▶ [SOURCE TEXT]
___

Here is the recipe if you want to give these a go – they have that wonderful soothing ‘rustic’ homemade look and feel (i.e.: they are very unprofessional to look at, but they *are* tasty) … and really, in times of ‘need’ that’s all that matters!

Nutty Oatmeal Raisin Cookies

adapted from How it all Vegan! by Sarah Kramer

(a note – while I am not vegan, I did stick fairly faithfully to the vegan ingredient list, with the exception of the chocolate chips – feel free to exclude, or use vegan chocolate chips if desired. I also excluded cinnamon, nutmeg and ground ginger because I wanted something plain, and did not have these items on hand).

Ingredients

1 cup flour

3/4 cup rolled oat flakes

1/2 cup sugar

1 tsp baking powder

1/3 cup olive oil spread (or other margarine/butter)

___

▶ [COLLECTED DATA]
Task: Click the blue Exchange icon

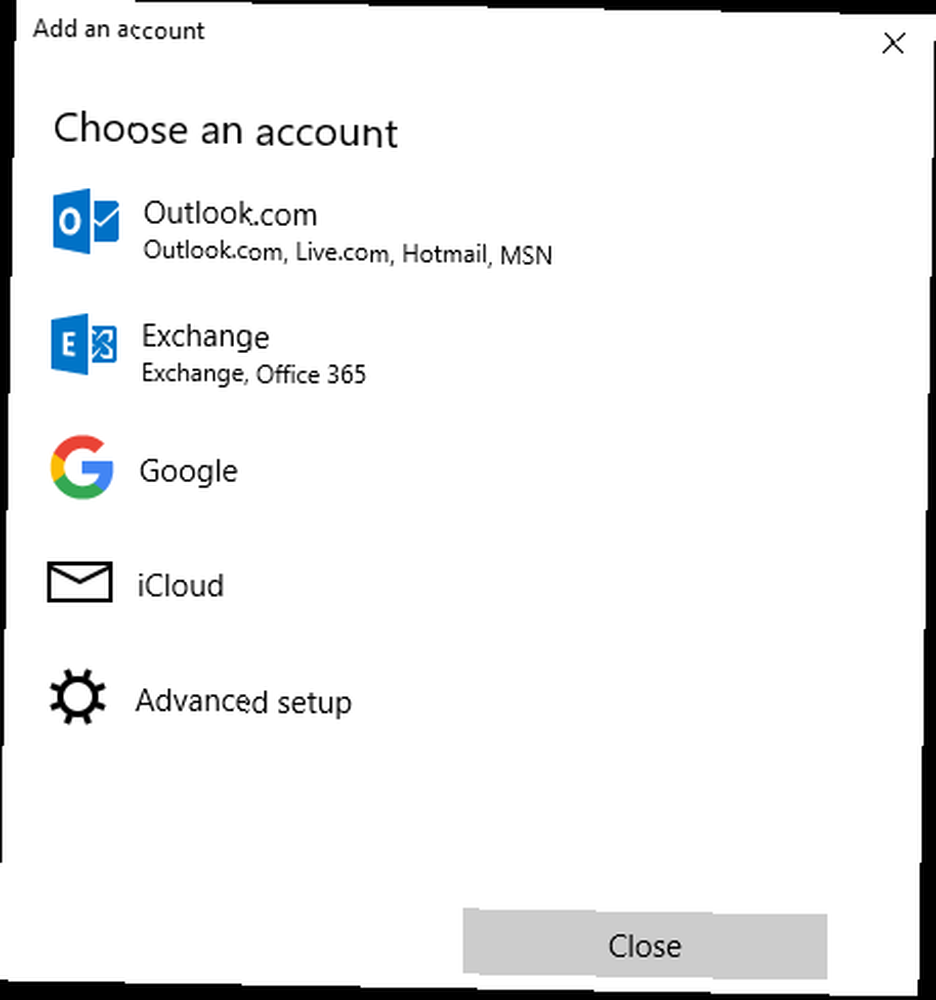Action: coord(84,344)
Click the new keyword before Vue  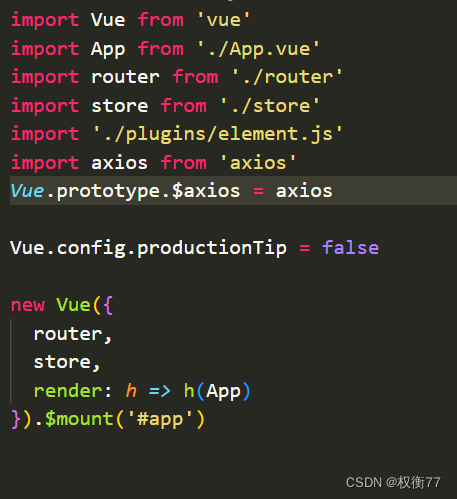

___

▶ [CHALLENGES]
1. Name every ingredient listed under the "Ingredients" heading in the cookie recipe, with its quantity.
2. Continue the cookie recipe from the point where it stops.

▶ [THE RESULTS]
1.
1 cup flour
3/4 cup rolled oat flakes
1/2 cup sugar
1 tsp baking powder
1/3 cup olive oil spread (or other margarine/butter)

2.
1/4 cup almond butter (or other nut butter)

2 eggs, or replacement (I used 6 tbsp apple sauce)

a few drops vanilla essence

1/2 cup raisins

1/2 cup chocolate chips (optional)

N.B – 3 tbsp apple sauce = 1 egg

Method

1. Preheat oven to 175 degrees C. In a large bowl, stir together all of the ingredients (feel free to sift all of the dry ingredients and mix the wet in a separate bowl and then combine; I wanted speed and less washing up 😉

2. Once well combined, drop mounds (one heaped tablespoon should do it) on a non stick baking tray, leaving room between them for expansion (don’t follow my lead here and cut corners, or you will end up with one giant cookie – perhaps not a bad outcome?). You will note here that I used baking paper – I was using ‘old school’ non stick trays – however you won’t get that really crunchy underbelly on the cookie.

3. Bake for 12-15 minutes, or until golden. If you like your cookies crunchy, leave in the oven for a few more minutes.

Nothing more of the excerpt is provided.